START EXCERPTED RECORDS
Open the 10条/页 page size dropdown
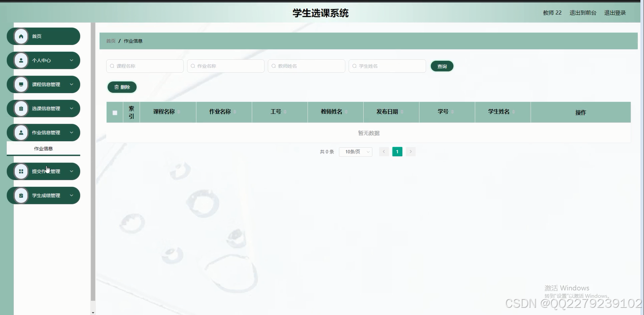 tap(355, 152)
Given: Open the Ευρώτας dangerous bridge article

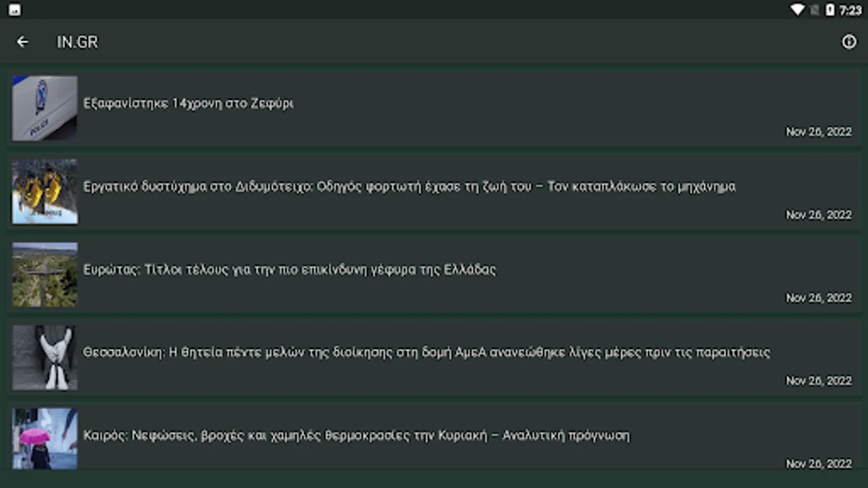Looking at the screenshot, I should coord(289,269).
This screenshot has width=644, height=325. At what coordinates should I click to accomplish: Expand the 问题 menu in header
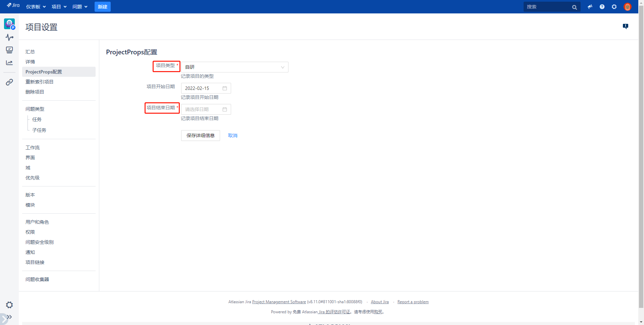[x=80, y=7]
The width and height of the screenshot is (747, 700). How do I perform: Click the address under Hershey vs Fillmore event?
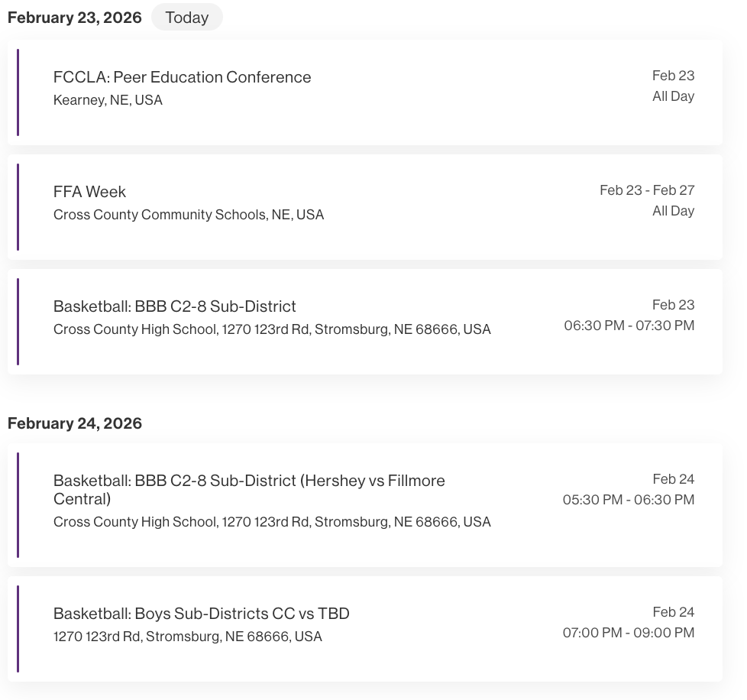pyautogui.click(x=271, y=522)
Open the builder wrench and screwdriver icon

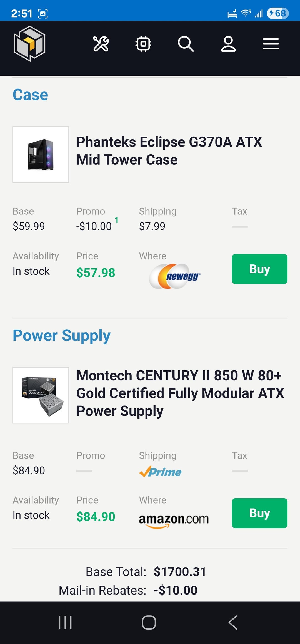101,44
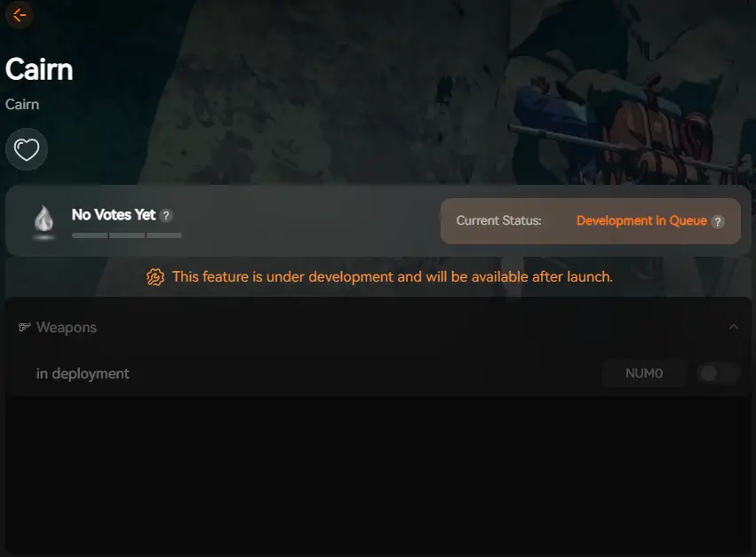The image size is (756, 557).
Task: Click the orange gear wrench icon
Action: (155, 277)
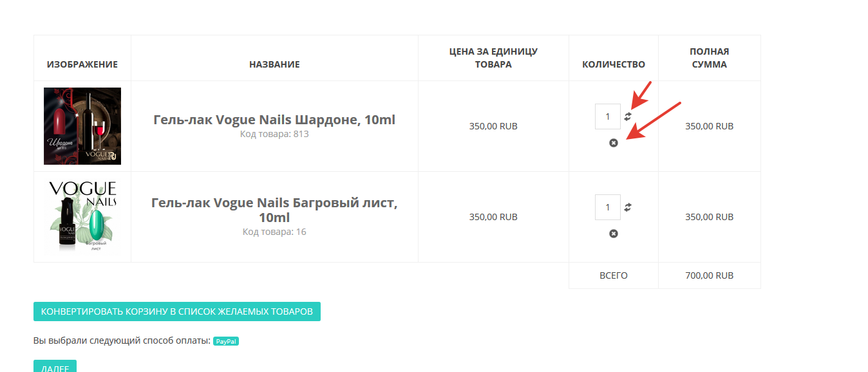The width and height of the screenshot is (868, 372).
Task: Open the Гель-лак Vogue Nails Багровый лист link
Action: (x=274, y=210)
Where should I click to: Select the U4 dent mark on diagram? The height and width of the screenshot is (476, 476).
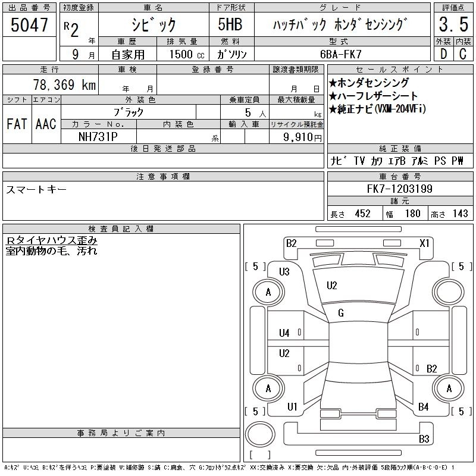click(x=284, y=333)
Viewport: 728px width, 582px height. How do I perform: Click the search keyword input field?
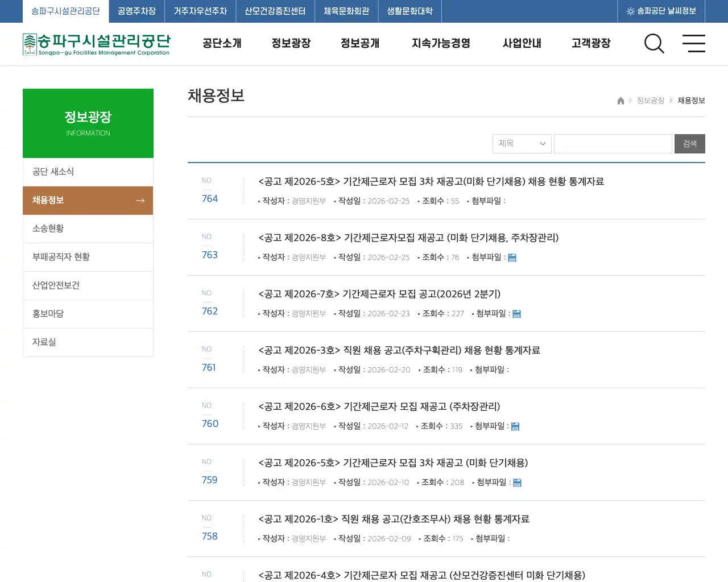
END EXCERPTED RECORDS
» **WHAT TO DO**
Exactly as they stand, retype all the entries, but omit the pictures.

» **TASK OUTPUT**
Open the 10条/页 page size dropdown
 tap(355, 152)
Given: Open the Ευρώτας dangerous bridge article

Looking at the screenshot, I should coord(289,269).
This screenshot has width=644, height=325. At what coordinates should I click to accomplish: Expand the 问题 menu in header
[x=80, y=7]
The width and height of the screenshot is (747, 700). How do I perform: Click the address under Hershey vs Fillmore event?
pyautogui.click(x=271, y=522)
Open the builder wrench and screwdriver icon

101,44
The image size is (756, 557).
Task: Click the orange gear wrench icon
Action: (155, 277)
The width and height of the screenshot is (868, 372).
Task: Open the Гель-лак Vogue Nails Багровый лист link
Action: (x=274, y=210)
Where should I click to: Select the U4 dent mark on diagram? The height and width of the screenshot is (476, 476).
click(x=284, y=333)
Viewport: 728px width, 582px height. How do I perform: Click the search keyword input field?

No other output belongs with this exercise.